* TASK GOAL
Repeat the entries from the line that contains "Task: Click the 3D view toolbar icon" up to and including the line that contains "This screenshot has", with no changes.

* EXCERPTED DATA

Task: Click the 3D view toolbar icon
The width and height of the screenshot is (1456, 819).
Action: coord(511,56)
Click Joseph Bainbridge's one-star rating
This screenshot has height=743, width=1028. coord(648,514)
---
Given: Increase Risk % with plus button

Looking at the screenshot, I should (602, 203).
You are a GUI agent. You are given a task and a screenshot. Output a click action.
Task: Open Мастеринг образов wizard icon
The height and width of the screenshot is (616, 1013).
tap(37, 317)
---
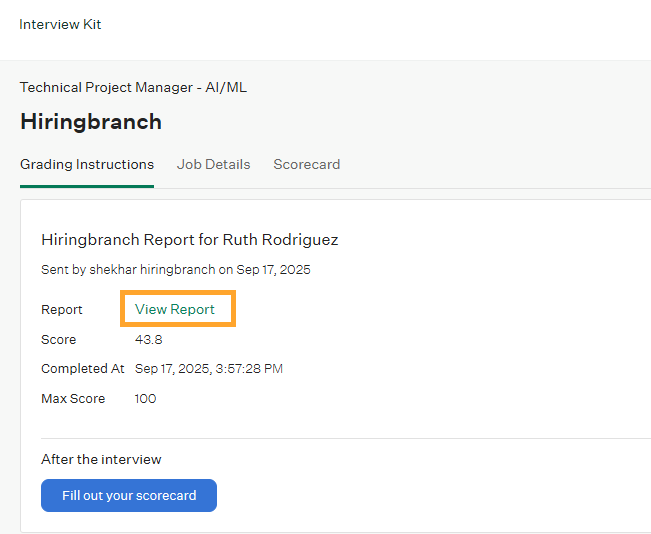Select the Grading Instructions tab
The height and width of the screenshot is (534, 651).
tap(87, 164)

* FINISHED ANSWER
Task: Click the 3D view toolbar icon
The width and height of the screenshot is (1456, 819).
Action: coord(511,56)
Click Joseph Bainbridge's one-star rating
This screenshot has height=743, width=1028. coord(648,514)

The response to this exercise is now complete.